The proposed spatial-temporal convolutional network architecture is built upon the skeletal graph, where each node represents a human keypoint. As illustrated in Figure 3, the input skeletal feature data is first batch-normalized, with the input data being the keypoint coordinate vector on each graph node. The feature data is then sequentially fed into nine ST-GCN blocks, each comprising an attention module (ATT), a graph convolutional module (GCN), and a temporal convolutional module. Finally, a pooling layer is utilized to extract high-level features of 256 dimensions, followed by a fully connected layer for classification and label output. In the nine layers of ST-GCN blocks with identical structures, the outputs of the first three, middle three, and last three layers have 64, 128, and 256 channels, respectively. Additionally, after each ST-GCN block, a dropout operation with a random probability of 0.5 is employed to prevent overfitting.³⁹

A matching model is utilized for person re-identification following a spatial-temporal graph convolutional network. The matching model extracts features related to human pose, giving the results greater interpretability. Furthermore, the strong relationship between bounding boxes directly constrains them. Improved tracking performance is achieved by using the keypoints of the person to obtain the region of interest (ROI) while ensuring the distinction between candidate regions and employing pose features for skeleton-based pose matching.

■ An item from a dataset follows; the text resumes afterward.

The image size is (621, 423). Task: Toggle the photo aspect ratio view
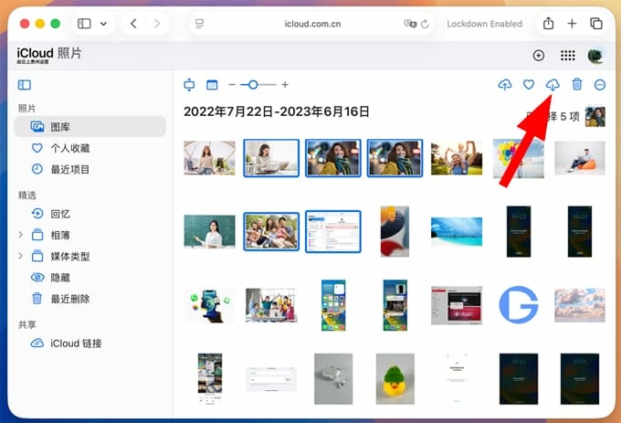click(212, 85)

3.4 Badminton action recognition network based on deep learning

This work collects video scenes with two distinct parts: static regions with little or slow changes and dynamic regions with continuous changes. Despite locating specific individuals using tracking models, irrelevant background regions still exist. To address this issue, the SlowFast⁷ network is adopted for badminton action recognition.

The SlowFast network utilizes a slow high-resolution convolutional neural network channel (Slow pathway) to analyze the static content of the video while simultaneously utilizing a fast low-resolution convolutional neural network channel (Fast pathway) to analyze the dynamic content. The network structure is depicted in Figure 4.

Figure 4.

The structure of slowFast network.

Both the Slow pathway and Fast pathway use the 3D ResNet⁴⁰ model to extract features from the input continuous video frames after subsampling. The Slow pathway uses a larger temporal stride (the number of frames skipped per second), usually set to τ=16, which means that every 16 frames from the original continuous video frames are sampled and fed into the model.⁷ The Fast pathway uses a very small temporal stride τ=16/α, where α is set to 8, meaning that every two frames from the original video frames are sampled.⁷ To remain lightweight, the Fast pathway uses a significantly smaller convolutional width (number of filters) than the Slow pathway, usually set to β = 1/8 of the convolutional width in the Slow pathway.⁷ The reason for using a smaller convolutional width is that the computation required by the Fast pathway is much less than that of the Slow pathway. As shown in Figure 4, where T represents the number of frames and C represents the feature dimension, the Fast pathway has eight times as many frames as the Slow pathway, but the feature dimension is reduced by 1/8. It can be inferred that the Fast pathway learns more temporal information from video frames, while the Slow pathway mainly learns spatial information.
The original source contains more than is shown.